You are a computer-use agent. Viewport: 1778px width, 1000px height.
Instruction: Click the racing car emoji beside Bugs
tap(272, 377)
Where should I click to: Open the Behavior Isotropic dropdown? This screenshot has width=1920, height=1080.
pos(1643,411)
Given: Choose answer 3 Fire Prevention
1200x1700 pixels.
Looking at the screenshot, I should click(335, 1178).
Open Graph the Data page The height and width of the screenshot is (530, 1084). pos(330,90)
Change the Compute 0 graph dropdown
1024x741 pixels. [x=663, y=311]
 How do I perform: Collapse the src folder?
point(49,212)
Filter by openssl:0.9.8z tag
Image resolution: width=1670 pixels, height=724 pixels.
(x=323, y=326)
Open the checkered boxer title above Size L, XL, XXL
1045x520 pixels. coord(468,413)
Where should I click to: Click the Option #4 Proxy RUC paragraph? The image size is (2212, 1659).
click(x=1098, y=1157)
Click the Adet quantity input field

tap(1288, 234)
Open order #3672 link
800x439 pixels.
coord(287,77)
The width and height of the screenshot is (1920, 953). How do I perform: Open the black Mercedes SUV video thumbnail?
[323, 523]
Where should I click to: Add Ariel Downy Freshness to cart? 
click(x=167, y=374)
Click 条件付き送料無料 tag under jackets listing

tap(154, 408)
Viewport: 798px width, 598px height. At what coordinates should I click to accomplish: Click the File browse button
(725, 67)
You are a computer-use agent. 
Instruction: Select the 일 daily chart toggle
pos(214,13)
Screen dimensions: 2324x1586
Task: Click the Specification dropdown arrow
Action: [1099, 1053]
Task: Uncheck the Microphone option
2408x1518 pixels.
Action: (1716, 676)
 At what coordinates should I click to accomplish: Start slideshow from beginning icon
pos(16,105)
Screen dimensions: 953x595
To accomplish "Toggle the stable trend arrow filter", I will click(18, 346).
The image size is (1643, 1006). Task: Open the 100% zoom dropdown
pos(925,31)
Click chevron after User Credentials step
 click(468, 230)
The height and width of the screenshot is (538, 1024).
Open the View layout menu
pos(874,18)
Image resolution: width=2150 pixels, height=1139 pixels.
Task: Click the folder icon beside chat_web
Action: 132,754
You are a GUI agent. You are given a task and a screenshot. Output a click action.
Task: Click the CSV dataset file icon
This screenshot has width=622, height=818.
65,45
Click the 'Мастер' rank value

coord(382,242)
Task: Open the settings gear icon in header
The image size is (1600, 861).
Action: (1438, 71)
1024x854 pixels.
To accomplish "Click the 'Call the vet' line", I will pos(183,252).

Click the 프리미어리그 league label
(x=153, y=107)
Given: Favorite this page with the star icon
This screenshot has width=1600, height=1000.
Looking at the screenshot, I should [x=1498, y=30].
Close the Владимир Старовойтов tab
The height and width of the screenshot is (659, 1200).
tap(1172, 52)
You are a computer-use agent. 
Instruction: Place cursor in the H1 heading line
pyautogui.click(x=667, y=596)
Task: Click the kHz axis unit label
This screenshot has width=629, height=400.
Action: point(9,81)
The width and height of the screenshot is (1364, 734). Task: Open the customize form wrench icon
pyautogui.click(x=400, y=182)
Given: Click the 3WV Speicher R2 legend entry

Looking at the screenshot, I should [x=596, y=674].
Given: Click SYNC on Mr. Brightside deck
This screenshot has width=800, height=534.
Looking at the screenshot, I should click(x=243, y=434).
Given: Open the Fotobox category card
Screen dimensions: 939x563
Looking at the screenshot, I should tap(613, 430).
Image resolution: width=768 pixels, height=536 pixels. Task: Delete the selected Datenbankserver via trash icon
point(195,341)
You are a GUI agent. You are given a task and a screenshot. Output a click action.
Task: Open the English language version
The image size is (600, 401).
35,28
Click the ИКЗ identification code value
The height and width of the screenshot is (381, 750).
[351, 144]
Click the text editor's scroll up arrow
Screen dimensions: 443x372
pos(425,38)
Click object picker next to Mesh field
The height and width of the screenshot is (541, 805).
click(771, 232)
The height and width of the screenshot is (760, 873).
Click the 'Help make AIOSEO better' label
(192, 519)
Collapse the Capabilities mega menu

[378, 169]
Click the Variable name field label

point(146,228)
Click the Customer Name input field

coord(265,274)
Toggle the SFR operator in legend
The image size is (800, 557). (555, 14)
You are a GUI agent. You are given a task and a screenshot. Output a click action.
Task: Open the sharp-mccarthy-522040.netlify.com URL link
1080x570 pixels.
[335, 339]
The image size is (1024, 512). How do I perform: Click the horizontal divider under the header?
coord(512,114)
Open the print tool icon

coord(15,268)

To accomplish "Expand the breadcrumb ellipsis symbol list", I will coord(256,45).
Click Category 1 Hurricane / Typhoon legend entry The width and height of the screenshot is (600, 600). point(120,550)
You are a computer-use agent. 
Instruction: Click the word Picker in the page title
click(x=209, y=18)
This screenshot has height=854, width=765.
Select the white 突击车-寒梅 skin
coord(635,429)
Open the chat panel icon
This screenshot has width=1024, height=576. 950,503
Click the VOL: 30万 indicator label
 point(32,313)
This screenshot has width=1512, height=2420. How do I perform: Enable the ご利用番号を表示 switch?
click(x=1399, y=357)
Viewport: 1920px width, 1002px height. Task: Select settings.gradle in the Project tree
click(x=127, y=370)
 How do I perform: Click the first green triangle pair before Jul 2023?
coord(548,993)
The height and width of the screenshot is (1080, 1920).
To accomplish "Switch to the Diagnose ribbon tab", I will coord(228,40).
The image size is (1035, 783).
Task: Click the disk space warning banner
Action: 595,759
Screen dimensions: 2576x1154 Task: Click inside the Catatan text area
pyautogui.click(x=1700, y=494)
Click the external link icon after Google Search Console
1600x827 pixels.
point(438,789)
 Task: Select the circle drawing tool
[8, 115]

---

Pick out every line in the material above that contains the word "input", and copy each one.

Exercise solution:
Click the Adet quantity input field
Click the Customer Name input field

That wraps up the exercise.